Records excerpted from a collection:
§

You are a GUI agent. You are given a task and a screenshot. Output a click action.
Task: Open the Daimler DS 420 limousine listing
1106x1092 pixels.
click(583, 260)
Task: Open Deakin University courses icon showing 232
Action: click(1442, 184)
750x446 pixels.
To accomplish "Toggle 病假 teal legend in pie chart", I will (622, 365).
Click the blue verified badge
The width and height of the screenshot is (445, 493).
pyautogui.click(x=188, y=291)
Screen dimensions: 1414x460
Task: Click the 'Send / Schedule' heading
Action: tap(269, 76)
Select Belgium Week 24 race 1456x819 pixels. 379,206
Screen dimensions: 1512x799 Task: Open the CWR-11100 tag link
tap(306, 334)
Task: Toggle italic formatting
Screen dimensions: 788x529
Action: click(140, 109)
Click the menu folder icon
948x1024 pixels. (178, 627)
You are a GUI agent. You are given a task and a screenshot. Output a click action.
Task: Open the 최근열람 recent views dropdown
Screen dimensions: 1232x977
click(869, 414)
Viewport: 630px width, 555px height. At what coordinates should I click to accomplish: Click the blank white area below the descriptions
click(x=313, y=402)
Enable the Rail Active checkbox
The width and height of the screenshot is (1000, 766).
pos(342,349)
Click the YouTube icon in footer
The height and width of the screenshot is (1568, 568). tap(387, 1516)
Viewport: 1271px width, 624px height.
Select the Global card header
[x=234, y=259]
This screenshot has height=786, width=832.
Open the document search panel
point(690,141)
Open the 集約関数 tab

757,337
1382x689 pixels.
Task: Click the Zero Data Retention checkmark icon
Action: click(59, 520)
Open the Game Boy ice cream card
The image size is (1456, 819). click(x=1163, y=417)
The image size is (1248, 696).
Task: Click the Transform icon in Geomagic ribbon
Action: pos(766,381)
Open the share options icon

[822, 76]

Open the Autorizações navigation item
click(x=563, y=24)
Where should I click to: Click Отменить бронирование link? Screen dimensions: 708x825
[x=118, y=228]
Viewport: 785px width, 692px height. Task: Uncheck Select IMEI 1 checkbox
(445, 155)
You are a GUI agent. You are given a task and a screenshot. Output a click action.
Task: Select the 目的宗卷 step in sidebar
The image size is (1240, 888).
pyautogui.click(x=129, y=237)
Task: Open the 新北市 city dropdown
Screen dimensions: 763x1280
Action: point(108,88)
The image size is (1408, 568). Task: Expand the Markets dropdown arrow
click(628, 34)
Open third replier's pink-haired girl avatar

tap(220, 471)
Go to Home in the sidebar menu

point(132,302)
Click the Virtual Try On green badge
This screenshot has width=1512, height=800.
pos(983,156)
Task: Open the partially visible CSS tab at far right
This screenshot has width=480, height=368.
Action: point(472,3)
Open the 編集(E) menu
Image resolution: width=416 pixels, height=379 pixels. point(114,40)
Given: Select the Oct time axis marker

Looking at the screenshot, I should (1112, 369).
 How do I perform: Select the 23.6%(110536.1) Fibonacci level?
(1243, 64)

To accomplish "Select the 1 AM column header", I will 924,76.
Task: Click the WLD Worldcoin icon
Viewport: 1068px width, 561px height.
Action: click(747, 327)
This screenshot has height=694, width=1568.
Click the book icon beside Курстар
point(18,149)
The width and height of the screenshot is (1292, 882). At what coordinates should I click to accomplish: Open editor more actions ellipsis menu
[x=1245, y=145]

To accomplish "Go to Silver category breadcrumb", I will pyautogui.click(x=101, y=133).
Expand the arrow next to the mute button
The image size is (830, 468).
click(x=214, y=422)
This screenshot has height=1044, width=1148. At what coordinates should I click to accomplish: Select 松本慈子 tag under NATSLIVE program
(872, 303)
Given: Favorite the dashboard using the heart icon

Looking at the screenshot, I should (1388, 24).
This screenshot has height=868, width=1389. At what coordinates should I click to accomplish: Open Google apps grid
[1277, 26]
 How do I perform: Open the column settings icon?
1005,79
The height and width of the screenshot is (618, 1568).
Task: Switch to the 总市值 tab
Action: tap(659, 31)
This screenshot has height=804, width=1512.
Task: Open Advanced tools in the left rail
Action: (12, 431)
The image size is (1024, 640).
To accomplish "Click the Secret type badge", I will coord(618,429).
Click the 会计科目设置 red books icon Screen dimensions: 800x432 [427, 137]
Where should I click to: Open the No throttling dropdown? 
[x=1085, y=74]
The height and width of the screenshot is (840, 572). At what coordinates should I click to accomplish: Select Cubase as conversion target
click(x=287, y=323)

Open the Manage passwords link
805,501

§

Please output only the lines from the first line of the entries through the line with "Viewport: 1271px width, 624px height.", both included, exactly as written.

You are a GUI agent. You are given a task and a screenshot. Output a click action.
Task: Open the Daimler DS 420 limousine listing
1106x1092 pixels.
click(583, 260)
Task: Open Deakin University courses icon showing 232
Action: click(1442, 184)
750x446 pixels.
To accomplish "Toggle 病假 teal legend in pie chart", I will (622, 365).
Click the blue verified badge
The width and height of the screenshot is (445, 493).
pyautogui.click(x=188, y=291)
Screen dimensions: 1414x460
Task: Click the 'Send / Schedule' heading
Action: tap(269, 76)
Select Belgium Week 24 race 1456x819 pixels. 379,206
Screen dimensions: 1512x799 Task: Open the CWR-11100 tag link
tap(306, 334)
Task: Toggle italic formatting
Screen dimensions: 788x529
Action: click(140, 109)
Click the menu folder icon
948x1024 pixels. (178, 627)
You are a GUI agent. You are given a task and a screenshot. Output a click action.
Task: Open the 최근열람 recent views dropdown
Screen dimensions: 1232x977
click(869, 414)
Viewport: 630px width, 555px height. At what coordinates should I click to accomplish: Click the blank white area below the descriptions
click(x=313, y=402)
Enable the Rail Active checkbox
The width and height of the screenshot is (1000, 766).
pos(342,349)
Click the YouTube icon in footer
The height and width of the screenshot is (1568, 568). tap(387, 1516)
Viewport: 1271px width, 624px height.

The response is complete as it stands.